Po raz kolejny Litwini mieli szansę uzyskać mandat w 2001 roku. Wydawać by się mogło, że tym razem postawili na właściwego konia: wyborczą koalicję SLD-UP. Poparcie społeczności litewskiej dla obu partii lewicowych było w 1997 roku większe niż 50%, a sama lewica miała szansę na dobry wynik na Podlasiu. Ostatecznie SLD-UP zebrało w województwie 37,91% głosów i 6 mandatów. Mimo iż tradycyjnie najwięcej głosów zebrała lewica w regionach z silną reprezentacją mniejszości (powiat hajnowski - 76,3% głosów; powiat sejneński 63,72% głosów), to o sukcesie mogli mówić tylko przedstawiciele społeczności białoruskiej, którzy wywalczyli dwa z sześciu mandatów.
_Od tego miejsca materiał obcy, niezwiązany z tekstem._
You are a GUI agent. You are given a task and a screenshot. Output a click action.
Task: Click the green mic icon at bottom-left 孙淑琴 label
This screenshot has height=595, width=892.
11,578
Wójt gminy Puńsk Witold Liszkowski zebrał jedynie 2897 głosów - o wiele za mało, by uzyskać miejsce w Sejmie. W samej gminie na SLD-UP głosowali prawie wszyscy mieszkańcy (89,49%). Załamanie się poparcia społecznego dla SLD w latach 2003-2005 nie objęło gminy Puńsk, a może inaczej - wciąż silnym autorytetem cieszy się tu wójt Liszkowski, który zebrał w wyborach 2005 r. 2235 głosów i wysunął się na trzecie miejsce po Eugeniuszu Czykwinie (Białystok) i Marku Strzelińskim (Łomża). Pech chciał, że SLD zdobył w tych wyborach tylko dwa mandaty. Do wyborów 2007 r. Liszkowski już nie stanął, podobnie jak żaden innych kandydat litewski, stąd poparcie mieszkańców gminy rozbiło się mniej więcej równomiernie między trzy komitety: LiD, PO i PSL. Głosowano w gminie i na Janusza Krzyżewskiego (LiD), i na Cezarego Cieślukowskiego/Roberta Tyszkiewicza (PO), a także na Edmunda Borawskiego (PSL).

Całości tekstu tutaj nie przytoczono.